If you've ever worked with other backtesting frameworks, you'd expect to implement your trading strategy by taking a Python class, overriding some methods, and then using a limited set of commands to communicate with the backtester, such as to place orders. Using vectorbt isn't anything like that: since it's a quantitative analysis package that operates primarily on arrays, it's more similar to libraries such as Pandas than to frameworks such as backtrader.

The technical difference between a framework and library lies in a term called inversion of control. When you use a framework, the framework is in charge of the flow. It provides some places for you to plug in your code, but it calls the code you plugged in as needed. When you use a library though, you are in charge of the flow of the application; you are choosing when and where to call the library. Because of that, the functionality of vectorbt is distributed across dozens of modules, each being optional and usually having its own documentation.

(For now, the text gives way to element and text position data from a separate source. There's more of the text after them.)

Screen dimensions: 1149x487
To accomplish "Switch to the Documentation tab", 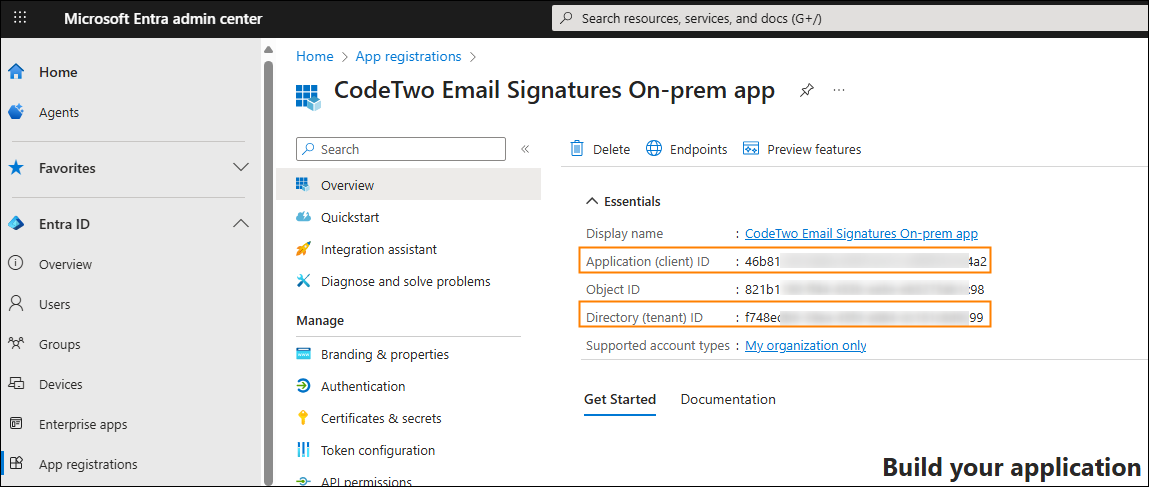I will (x=727, y=399).
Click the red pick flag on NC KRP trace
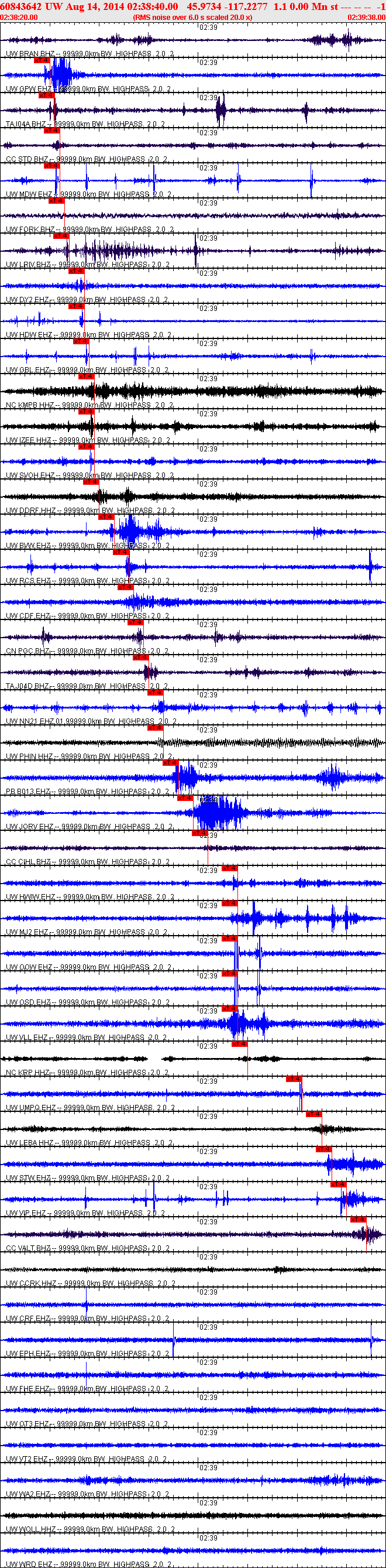The height and width of the screenshot is (1568, 386). [x=240, y=1044]
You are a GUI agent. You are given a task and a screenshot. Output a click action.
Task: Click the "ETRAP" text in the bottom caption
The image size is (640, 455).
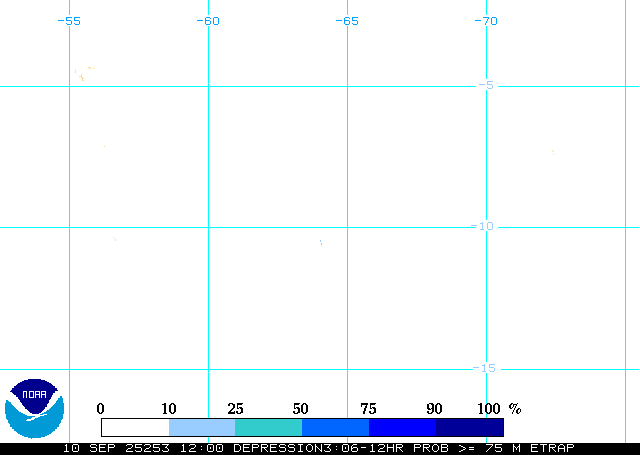552,448
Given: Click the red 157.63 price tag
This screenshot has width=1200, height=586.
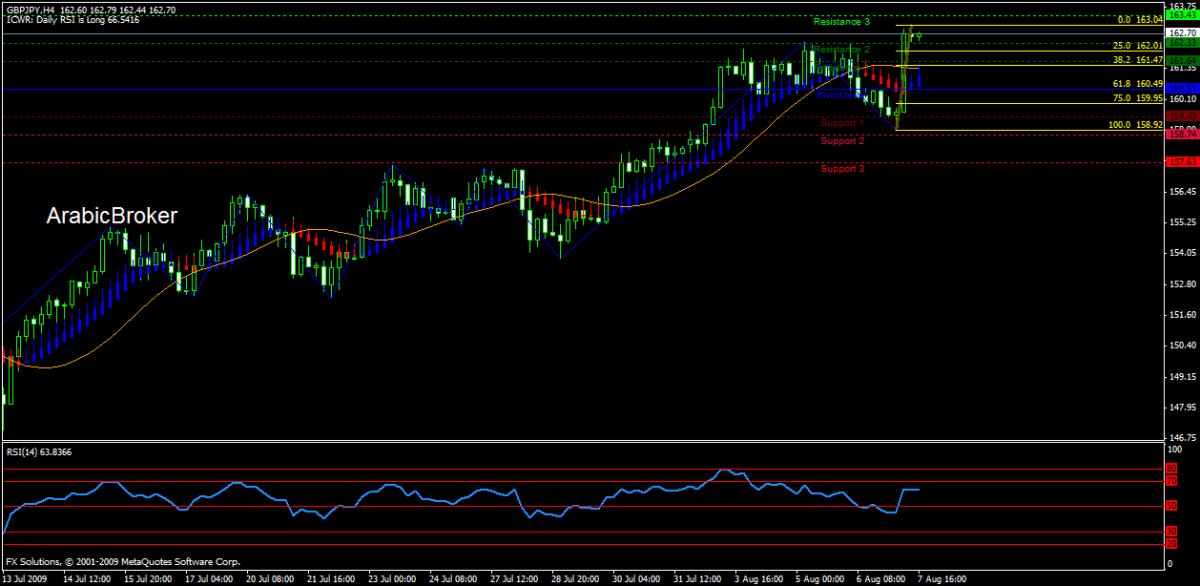Looking at the screenshot, I should (1182, 161).
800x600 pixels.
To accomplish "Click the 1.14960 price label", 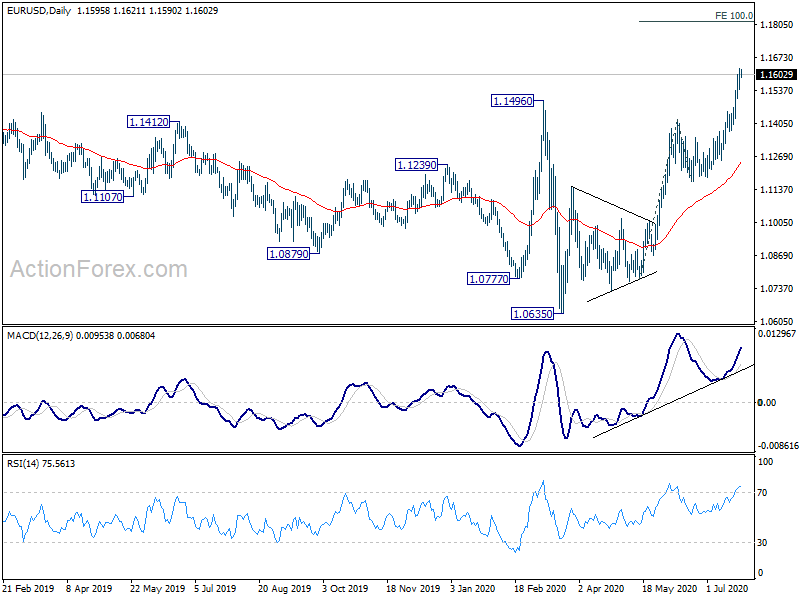I will (513, 101).
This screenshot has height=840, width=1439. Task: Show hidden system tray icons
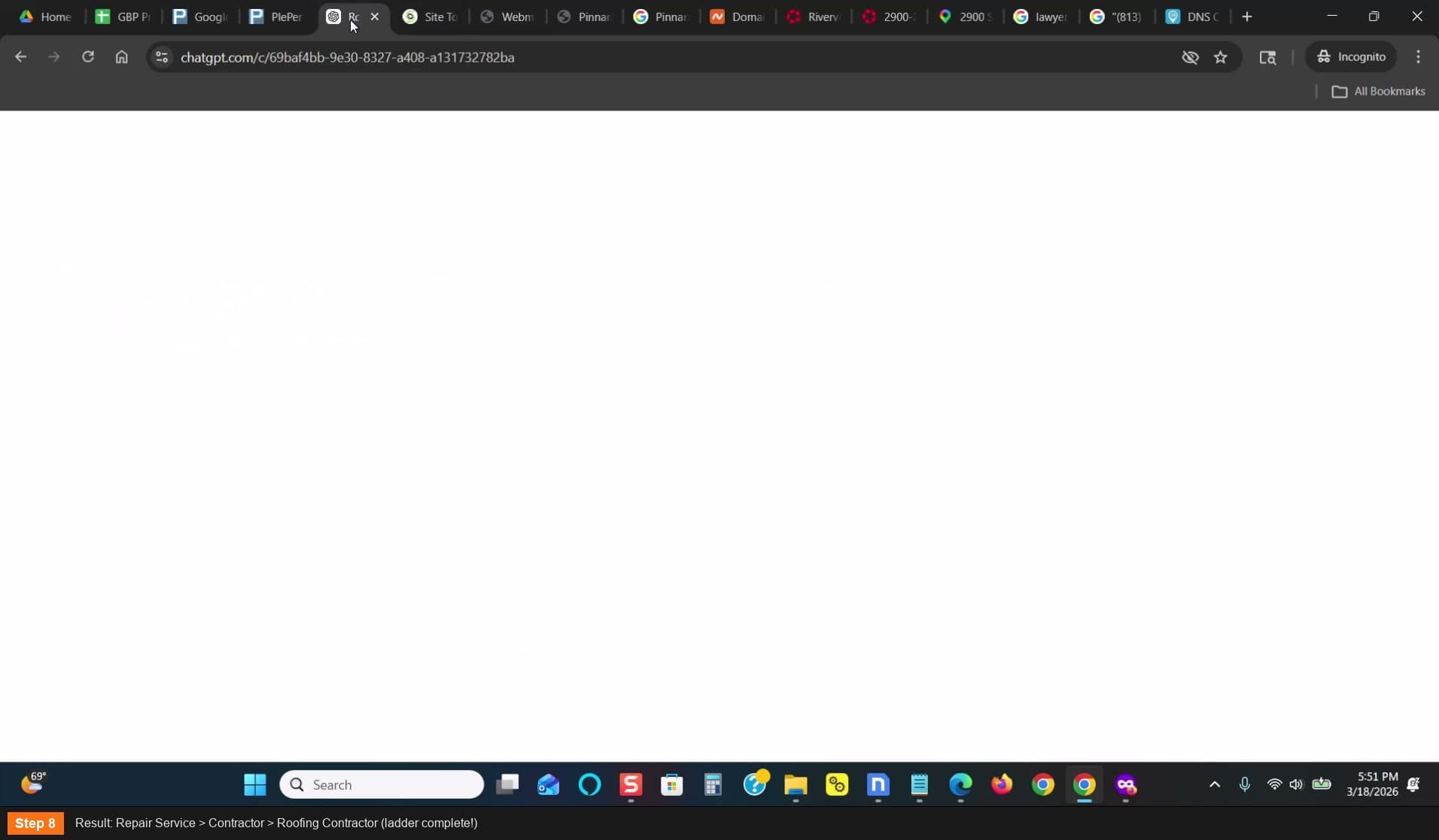coord(1214,784)
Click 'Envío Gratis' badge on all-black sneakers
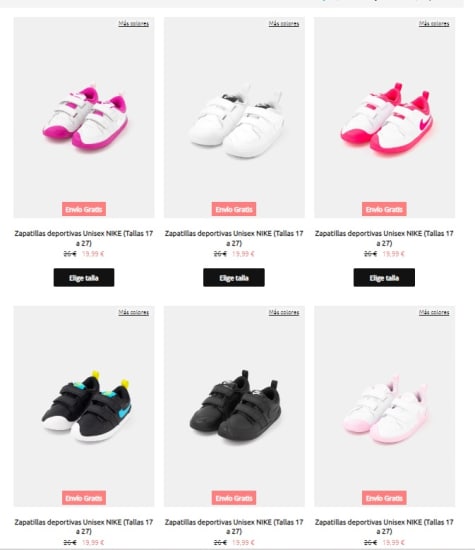The height and width of the screenshot is (550, 475). point(234,498)
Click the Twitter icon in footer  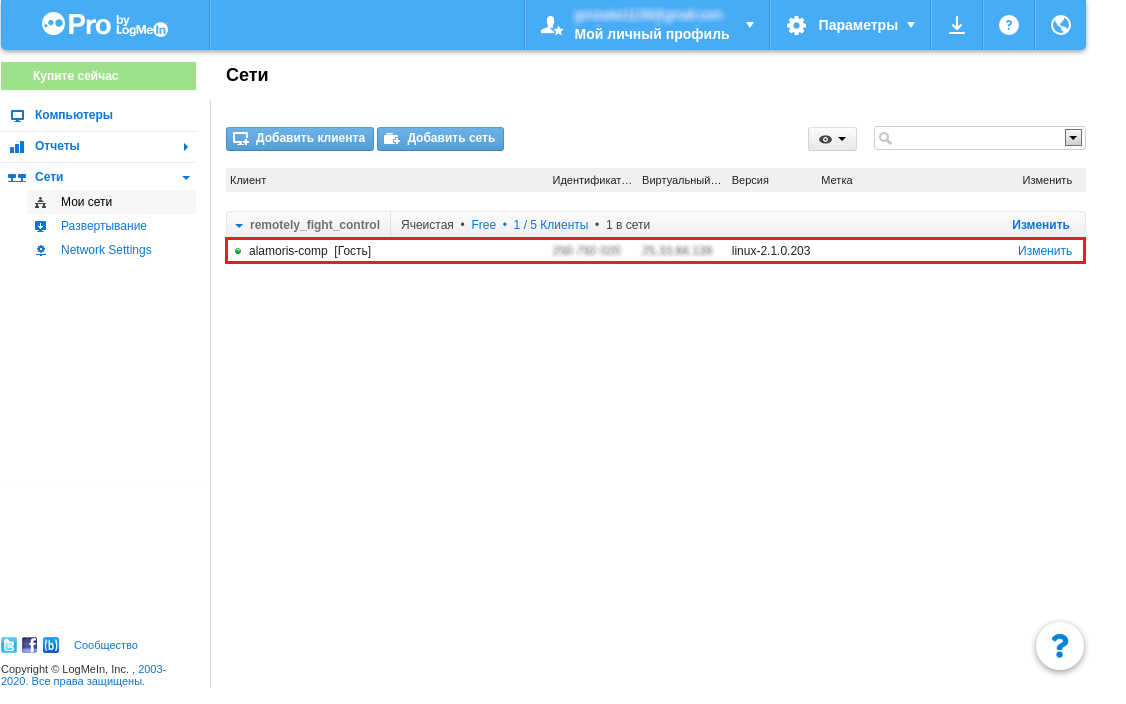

For example, even though vectorbt gives you this large module and the related documentation on storing and manipulating data, you can skip it entirely and use just Pandas and NumPy arrays. This fact makes it difficult to compile a perfect getting-started guide since each use case is different and requires a varying set of modules, and as the experience shows, you'll need only a fraction of the functions that vectorbt offers to you!

First steps

After you've been added to the list of collaborators and accepted the repository invitation, the first step is to install the package.

What to do next? Here's a list of recommended steps:

  • 1 - Fundamentals


    Learn the fundamental concepts of vectorbt. Why do we use Numba? What is represented by rows and columns? Why is broadcasting so important? How most vectorbt classes work?

    Fundamentals

    Building blocks

  • 2 - Basic RSI strategy


    Apply the fundamental concepts to backtest a basic RSI strategy. Make the example run on your own data, try a different parameter set, add a trading commission, and just experiment!

    Basic RSI strategy

  • 3 - SuperFast SuperTrend


    Learn how to develop, compile, and backtest a Supertrend indicator. Adapt the example to an indicator that's interesting to you. See this documentation for help.

    SuperFast SuperTrend

  • 4 - Signal development


    After building an indicator, learn how to detect events in data and convert them into backtestable signals. This is one of the most important tutorials out there, don't miss!

    Signal development

  • 5 - Portfolio


    After creating signal arrays, learn how to simulate them and analyze their performance. To better understand the workings of the engine, see this and then this documentation.

    Portfolio

  • 5 - Cross-validation


    You've got a promising trading strategy that does well on historical data? It's time to cross-validate it! Not only CV can help to detect overfitting, but it can also unveil market regimes where the trading strategy performs best and worst.

    Cross-validation

  • Freedom


    By now, you should have collected enough experience to backtest signal-based strategies. Visit the remaining tutorials and documentation, and get familiar with the API documentation to implement a backtesting pipeline from scratch. Good luck!